The bill for Woolworths’ underpayment scandal is set to go over $400 million as the number of workers short-changed balloons to 7000.

Fall of an empire: celebrity chef George Calombaris' restaurants collapse

The bill for Woolworths’ underpayment scandal is set to break through $400 million as the number of workers short-changed balloons to 7000.

The nation’s biggest supermarket chain today said an ongoing review of its workforce has so far identified $315 million in underpayments.

Woolworths will also absorb $80 million in compensation payments linked to missing wages and superannuation, as well as the cost of running the probe.

That takes the total bill to date to $395 million.

But it is set to rise as the review has only probed five years of payroll and time sheet data from Woolworths businesses which cover its core supermarkets as well as Dan Murphy’s, BWS and Big W.

Woolworths has upped its estimated staff underpayments to $315 million and says the final amount could still be higher once a review into the nine-year scandal is complete. Picture: AAP
Woolworths has upped its estimated staff underpayments to $315 million and says the final amount could still be higher once a review into the nine-year scandal is complete. Picture: AAP

Another four years of data is yet to be reviewed.

The retailer also expects its ongoing annual wage bill will rise by between $35 million to $45 million in the wake of the underpayments being identified.

Woolworths chief Brad Banducci said staff and shareholders had “every right to be frustrated and disappointed” by the underpayments, but he stressed they were not deliberate.

“We are working hard to finalise the review and repay impacted team members as soon as possible,” he said.

Woolworths has paid out $78 million in back pay and compensation.
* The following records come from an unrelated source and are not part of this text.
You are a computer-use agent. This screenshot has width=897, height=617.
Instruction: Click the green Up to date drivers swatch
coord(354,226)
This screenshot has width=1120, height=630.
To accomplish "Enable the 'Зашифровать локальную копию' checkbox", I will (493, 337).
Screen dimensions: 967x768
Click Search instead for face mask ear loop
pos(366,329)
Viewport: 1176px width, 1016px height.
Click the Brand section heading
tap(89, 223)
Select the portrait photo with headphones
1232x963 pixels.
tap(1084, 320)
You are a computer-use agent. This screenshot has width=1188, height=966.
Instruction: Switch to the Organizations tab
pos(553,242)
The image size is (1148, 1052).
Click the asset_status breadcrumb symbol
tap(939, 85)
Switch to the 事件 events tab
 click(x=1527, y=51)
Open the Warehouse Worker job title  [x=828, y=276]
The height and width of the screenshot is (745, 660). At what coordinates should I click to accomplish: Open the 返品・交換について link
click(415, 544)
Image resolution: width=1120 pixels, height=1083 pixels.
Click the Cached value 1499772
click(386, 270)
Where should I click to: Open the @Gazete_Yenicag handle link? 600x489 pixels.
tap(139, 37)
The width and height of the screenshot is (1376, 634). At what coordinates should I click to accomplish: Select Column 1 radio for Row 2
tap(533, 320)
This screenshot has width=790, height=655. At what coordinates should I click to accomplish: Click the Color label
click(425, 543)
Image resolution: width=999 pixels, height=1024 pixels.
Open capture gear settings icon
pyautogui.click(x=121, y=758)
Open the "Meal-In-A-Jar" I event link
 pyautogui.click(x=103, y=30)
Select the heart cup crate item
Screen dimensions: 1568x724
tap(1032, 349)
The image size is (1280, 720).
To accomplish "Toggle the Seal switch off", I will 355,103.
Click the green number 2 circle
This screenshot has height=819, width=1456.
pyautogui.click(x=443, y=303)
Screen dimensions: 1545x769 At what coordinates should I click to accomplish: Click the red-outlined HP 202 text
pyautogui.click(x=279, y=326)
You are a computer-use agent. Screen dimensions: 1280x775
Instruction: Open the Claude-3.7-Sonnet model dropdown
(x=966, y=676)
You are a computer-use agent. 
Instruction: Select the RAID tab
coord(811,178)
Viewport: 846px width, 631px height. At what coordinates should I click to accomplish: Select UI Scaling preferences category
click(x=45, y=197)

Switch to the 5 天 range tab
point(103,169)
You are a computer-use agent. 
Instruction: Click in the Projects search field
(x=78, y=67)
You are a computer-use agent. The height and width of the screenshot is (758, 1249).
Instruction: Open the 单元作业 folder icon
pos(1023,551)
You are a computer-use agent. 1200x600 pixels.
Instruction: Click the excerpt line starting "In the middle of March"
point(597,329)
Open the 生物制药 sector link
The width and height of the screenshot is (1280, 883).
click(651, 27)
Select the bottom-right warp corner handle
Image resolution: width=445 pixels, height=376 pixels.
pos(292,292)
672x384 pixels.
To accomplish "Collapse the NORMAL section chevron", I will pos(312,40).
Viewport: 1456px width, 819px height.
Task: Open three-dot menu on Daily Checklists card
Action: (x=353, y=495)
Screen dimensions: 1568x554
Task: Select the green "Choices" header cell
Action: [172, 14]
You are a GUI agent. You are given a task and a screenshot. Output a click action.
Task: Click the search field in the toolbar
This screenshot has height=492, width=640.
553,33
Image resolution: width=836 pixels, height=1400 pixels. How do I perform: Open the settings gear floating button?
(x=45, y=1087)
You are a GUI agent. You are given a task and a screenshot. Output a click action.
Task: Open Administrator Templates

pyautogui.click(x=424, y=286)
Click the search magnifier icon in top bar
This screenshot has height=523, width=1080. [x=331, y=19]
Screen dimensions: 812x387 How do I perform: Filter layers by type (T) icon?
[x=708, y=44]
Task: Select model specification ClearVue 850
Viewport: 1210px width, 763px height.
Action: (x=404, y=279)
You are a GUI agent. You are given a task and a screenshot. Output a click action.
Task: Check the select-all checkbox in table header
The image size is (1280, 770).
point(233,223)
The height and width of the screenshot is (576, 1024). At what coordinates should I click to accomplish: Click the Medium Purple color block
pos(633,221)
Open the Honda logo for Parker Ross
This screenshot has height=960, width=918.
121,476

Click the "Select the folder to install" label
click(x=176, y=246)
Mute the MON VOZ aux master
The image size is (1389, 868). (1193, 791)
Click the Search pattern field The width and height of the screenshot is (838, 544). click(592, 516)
Impacted workers will receive their back pay as well as 5.5 per cent per annum compensation calculated in six month blocks for the period of underpayment.

The retail giant has hired former Fair Work Australia commissioner Greg Harrison to independently review any back pay calculations questioned by staff.

Woolworths announced in late October it had short-changed 5700 workers between $200 million and $300 million in wages and super.

Mr Banducci said the number of impacted workers now stood at 7000 – 1300 more than first estimated.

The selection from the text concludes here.